TASK STATEMENT: Write out each of the following items word for word, without changing anything.

DATA LINES:
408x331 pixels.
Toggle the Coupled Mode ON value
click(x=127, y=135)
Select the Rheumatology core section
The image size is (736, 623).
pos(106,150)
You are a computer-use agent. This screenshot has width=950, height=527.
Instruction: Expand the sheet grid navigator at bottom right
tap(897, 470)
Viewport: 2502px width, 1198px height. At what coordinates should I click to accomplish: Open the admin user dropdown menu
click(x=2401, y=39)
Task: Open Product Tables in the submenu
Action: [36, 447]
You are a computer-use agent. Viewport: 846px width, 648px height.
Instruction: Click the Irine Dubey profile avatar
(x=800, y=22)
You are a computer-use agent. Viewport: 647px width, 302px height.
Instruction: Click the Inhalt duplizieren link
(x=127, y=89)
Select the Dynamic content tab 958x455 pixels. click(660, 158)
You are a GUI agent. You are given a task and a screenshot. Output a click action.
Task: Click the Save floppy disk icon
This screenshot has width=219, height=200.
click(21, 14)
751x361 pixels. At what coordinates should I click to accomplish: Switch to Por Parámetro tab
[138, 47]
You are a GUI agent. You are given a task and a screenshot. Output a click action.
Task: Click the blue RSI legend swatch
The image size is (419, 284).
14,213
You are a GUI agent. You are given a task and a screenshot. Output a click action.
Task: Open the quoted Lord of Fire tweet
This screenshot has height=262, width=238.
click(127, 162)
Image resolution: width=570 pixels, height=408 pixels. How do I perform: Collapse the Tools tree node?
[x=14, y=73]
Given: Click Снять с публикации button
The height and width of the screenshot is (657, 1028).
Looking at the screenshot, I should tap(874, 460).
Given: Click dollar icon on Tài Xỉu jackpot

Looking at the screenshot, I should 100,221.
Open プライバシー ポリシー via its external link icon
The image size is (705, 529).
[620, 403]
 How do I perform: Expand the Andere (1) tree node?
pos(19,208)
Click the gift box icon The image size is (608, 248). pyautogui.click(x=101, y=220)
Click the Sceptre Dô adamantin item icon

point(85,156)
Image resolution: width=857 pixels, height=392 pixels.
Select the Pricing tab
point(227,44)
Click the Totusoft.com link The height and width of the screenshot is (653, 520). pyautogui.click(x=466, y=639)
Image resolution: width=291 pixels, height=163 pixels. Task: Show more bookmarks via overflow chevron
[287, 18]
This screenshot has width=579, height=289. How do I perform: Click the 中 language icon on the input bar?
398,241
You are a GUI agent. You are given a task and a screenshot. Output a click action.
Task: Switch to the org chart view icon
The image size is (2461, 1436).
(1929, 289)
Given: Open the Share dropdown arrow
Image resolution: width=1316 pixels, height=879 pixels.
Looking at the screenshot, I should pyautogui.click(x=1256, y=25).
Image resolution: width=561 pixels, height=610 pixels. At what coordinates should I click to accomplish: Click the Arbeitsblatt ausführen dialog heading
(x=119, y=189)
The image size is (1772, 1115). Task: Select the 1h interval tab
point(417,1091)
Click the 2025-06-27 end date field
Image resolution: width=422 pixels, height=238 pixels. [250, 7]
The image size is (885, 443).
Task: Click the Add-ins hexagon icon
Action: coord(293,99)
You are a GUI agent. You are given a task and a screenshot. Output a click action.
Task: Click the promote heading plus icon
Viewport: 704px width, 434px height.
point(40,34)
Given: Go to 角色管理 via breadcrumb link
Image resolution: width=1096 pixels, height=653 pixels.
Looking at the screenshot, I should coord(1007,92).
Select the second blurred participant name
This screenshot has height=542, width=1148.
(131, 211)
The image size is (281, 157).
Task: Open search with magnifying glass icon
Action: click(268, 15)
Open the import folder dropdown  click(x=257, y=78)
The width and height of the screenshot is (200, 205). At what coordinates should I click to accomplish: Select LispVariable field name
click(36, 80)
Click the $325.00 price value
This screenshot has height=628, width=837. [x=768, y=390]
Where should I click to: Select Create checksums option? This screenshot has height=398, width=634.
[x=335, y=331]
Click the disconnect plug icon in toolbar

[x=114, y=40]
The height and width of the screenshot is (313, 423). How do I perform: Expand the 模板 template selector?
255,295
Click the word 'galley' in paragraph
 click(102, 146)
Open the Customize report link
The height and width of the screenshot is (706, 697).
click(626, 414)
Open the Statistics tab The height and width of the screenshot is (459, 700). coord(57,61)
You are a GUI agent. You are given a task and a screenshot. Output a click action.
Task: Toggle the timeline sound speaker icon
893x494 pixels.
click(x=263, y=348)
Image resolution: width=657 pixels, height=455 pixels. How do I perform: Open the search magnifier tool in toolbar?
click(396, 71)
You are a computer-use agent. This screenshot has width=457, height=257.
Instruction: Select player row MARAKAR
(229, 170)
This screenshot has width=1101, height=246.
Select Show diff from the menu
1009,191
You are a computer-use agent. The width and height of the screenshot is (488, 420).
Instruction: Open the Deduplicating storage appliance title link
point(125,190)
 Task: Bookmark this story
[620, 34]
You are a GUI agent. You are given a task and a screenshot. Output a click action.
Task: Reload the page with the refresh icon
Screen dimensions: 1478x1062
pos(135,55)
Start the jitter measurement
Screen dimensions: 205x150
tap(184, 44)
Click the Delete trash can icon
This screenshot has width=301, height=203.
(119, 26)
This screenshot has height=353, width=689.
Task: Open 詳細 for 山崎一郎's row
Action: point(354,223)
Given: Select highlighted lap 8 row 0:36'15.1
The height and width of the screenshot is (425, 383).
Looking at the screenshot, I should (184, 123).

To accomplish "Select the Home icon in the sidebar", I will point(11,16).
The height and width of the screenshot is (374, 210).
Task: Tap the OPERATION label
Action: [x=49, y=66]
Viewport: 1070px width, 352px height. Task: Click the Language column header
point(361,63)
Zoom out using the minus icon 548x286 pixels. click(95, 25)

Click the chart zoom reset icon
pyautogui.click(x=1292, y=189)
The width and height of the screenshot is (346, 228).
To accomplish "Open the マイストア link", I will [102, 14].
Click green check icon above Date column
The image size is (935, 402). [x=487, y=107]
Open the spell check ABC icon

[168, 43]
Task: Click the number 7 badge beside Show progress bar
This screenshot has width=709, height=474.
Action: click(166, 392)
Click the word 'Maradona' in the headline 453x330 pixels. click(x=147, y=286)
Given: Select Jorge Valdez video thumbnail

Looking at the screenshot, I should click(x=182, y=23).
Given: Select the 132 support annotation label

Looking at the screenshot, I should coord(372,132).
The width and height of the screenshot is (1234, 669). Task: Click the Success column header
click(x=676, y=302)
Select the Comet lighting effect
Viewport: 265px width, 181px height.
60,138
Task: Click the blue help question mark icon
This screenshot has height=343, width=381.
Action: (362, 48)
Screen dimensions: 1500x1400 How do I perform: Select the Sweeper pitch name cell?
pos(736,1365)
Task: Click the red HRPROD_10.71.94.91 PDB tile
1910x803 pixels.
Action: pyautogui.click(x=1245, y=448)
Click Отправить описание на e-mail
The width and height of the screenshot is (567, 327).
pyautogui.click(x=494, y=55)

SOLUTION:
408x331 pixels.
Toggle the Coupled Mode ON value
click(x=127, y=135)
Select the Rheumatology core section
The image size is (736, 623).
pos(106,150)
You are a computer-use agent. This screenshot has width=950, height=527.
Instruction: Expand the sheet grid navigator at bottom right
tap(897, 470)
Viewport: 2502px width, 1198px height. At what coordinates should I click to accomplish: Open the admin user dropdown menu
click(x=2401, y=39)
Task: Open Product Tables in the submenu
Action: [36, 447]
You are a computer-use agent. Viewport: 846px width, 648px height.
Instruction: Click the Irine Dubey profile avatar
(x=800, y=22)
You are a computer-use agent. Viewport: 647px width, 302px height.
Instruction: Click the Inhalt duplizieren link
(x=127, y=89)
Select the Dynamic content tab 958x455 pixels. click(660, 158)
You are a GUI agent. You are given a task and a screenshot. Output a click action.
Task: Click the Save floppy disk icon
This screenshot has width=219, height=200.
click(21, 14)
751x361 pixels. At what coordinates should I click to accomplish: Switch to Por Parámetro tab
[138, 47]
You are a GUI agent. You are given a task and a screenshot. Output a click action.
Task: Click the blue RSI legend swatch
The image size is (419, 284).
14,213
You are a GUI agent. You are given a task and a screenshot. Output a click action.
Task: Open the quoted Lord of Fire tweet
This screenshot has height=262, width=238.
click(127, 162)
Image resolution: width=570 pixels, height=408 pixels. How do I perform: Collapse the Tools tree node?
[x=14, y=73]
Given: Click Снять с публикации button
The height and width of the screenshot is (657, 1028).
Looking at the screenshot, I should tap(874, 460).
Given: Click dollar icon on Tài Xỉu jackpot

Looking at the screenshot, I should 100,221.
Open プライバシー ポリシー via its external link icon
The image size is (705, 529).
[620, 403]
 How do I perform: Expand the Andere (1) tree node?
pos(19,208)
Click the gift box icon The image size is (608, 248). pyautogui.click(x=101, y=220)
Click the Sceptre Dô adamantin item icon

point(85,156)
Image resolution: width=857 pixels, height=392 pixels.
Select the Pricing tab
point(227,44)
Click the Totusoft.com link The height and width of the screenshot is (653, 520). pyautogui.click(x=466, y=639)
Image resolution: width=291 pixels, height=163 pixels. Task: Show more bookmarks via overflow chevron
[287, 18]
This screenshot has width=579, height=289. How do I perform: Click the 中 language icon on the input bar?
398,241
You are a GUI agent. You are given a task and a screenshot. Output a click action.
Task: Switch to the org chart view icon
The image size is (2461, 1436).
(1929, 289)
Given: Open the Share dropdown arrow
Image resolution: width=1316 pixels, height=879 pixels.
Looking at the screenshot, I should pyautogui.click(x=1256, y=25).
Image resolution: width=561 pixels, height=610 pixels. At what coordinates should I click to accomplish: Click the Arbeitsblatt ausführen dialog heading
(x=119, y=189)
The image size is (1772, 1115). Task: Select the 1h interval tab
point(417,1091)
Click the 2025-06-27 end date field
Image resolution: width=422 pixels, height=238 pixels. [250, 7]
The image size is (885, 443).
Task: Click the Add-ins hexagon icon
Action: coord(293,99)
You are a GUI agent. You are given a task and a screenshot. Output a click action.
Task: Click the promote heading plus icon
Viewport: 704px width, 434px height.
point(40,34)
Given: Go to 角色管理 via breadcrumb link
Image resolution: width=1096 pixels, height=653 pixels.
Looking at the screenshot, I should coord(1007,92).
Select the second blurred participant name
This screenshot has height=542, width=1148.
(131, 211)
The image size is (281, 157).
Task: Open search with magnifying glass icon
Action: click(268, 15)
Open the import folder dropdown  click(x=257, y=78)
The width and height of the screenshot is (200, 205). At what coordinates should I click to accomplish: Select LispVariable field name
click(36, 80)
Click the $325.00 price value
This screenshot has height=628, width=837. [x=768, y=390]
Where should I click to: Select Create checksums option? This screenshot has height=398, width=634.
[x=335, y=331]
Click the disconnect plug icon in toolbar

[x=114, y=40]
The height and width of the screenshot is (313, 423). How do I perform: Expand the 模板 template selector?
255,295
Click the word 'galley' in paragraph
 click(102, 146)
Open the Customize report link
The height and width of the screenshot is (706, 697).
click(626, 414)
Open the Statistics tab The height and width of the screenshot is (459, 700). coord(57,61)
You are a GUI agent. You are given a task and a screenshot. Output a click action.
Task: Toggle the timeline sound speaker icon
893x494 pixels.
click(x=263, y=348)
Image resolution: width=657 pixels, height=455 pixels. How do I perform: Open the search magnifier tool in toolbar?
click(396, 71)
You are a computer-use agent. This screenshot has width=457, height=257.
Instruction: Select player row MARAKAR
(229, 170)
This screenshot has width=1101, height=246.
Select Show diff from the menu
1009,191
You are a computer-use agent. The width and height of the screenshot is (488, 420).
Instruction: Open the Deduplicating storage appliance title link
point(125,190)
 Task: Bookmark this story
[620, 34]
You are a GUI agent. You are given a task and a screenshot. Output a click action.
Task: Reload the page with the refresh icon
Screen dimensions: 1478x1062
pos(135,55)
Start the jitter measurement
Screen dimensions: 205x150
tap(184, 44)
Click the Delete trash can icon
This screenshot has width=301, height=203.
(119, 26)
This screenshot has height=353, width=689.
Task: Open 詳細 for 山崎一郎's row
Action: point(354,223)
Given: Select highlighted lap 8 row 0:36'15.1
The height and width of the screenshot is (425, 383).
Looking at the screenshot, I should (184, 123).

To accomplish "Select the Home icon in the sidebar", I will point(11,16).
The height and width of the screenshot is (374, 210).
Task: Tap the OPERATION label
Action: [x=49, y=66]
Viewport: 1070px width, 352px height. Task: Click the Language column header
point(361,63)
Zoom out using the minus icon 548x286 pixels. click(95, 25)

Click the chart zoom reset icon
pyautogui.click(x=1292, y=189)
The width and height of the screenshot is (346, 228).
To accomplish "Open the マイストア link", I will [102, 14].
Click green check icon above Date column
The image size is (935, 402). [x=487, y=107]
Open the spell check ABC icon

[168, 43]
Task: Click the number 7 badge beside Show progress bar
This screenshot has width=709, height=474.
Action: click(166, 392)
Click the word 'Maradona' in the headline 453x330 pixels. click(x=147, y=286)
Given: Select Jorge Valdez video thumbnail

Looking at the screenshot, I should click(x=182, y=23).
Given: Select the 132 support annotation label

Looking at the screenshot, I should coord(372,132).
The width and height of the screenshot is (1234, 669). Task: Click the Success column header
click(x=676, y=302)
Select the Comet lighting effect
Viewport: 265px width, 181px height.
60,138
Task: Click the blue help question mark icon
This screenshot has height=343, width=381.
Action: (362, 48)
Screen dimensions: 1500x1400 How do I perform: Select the Sweeper pitch name cell?
pos(736,1365)
Task: Click the red HRPROD_10.71.94.91 PDB tile
1910x803 pixels.
Action: pyautogui.click(x=1245, y=448)
Click Отправить описание на e-mail
The width and height of the screenshot is (567, 327).
pyautogui.click(x=494, y=55)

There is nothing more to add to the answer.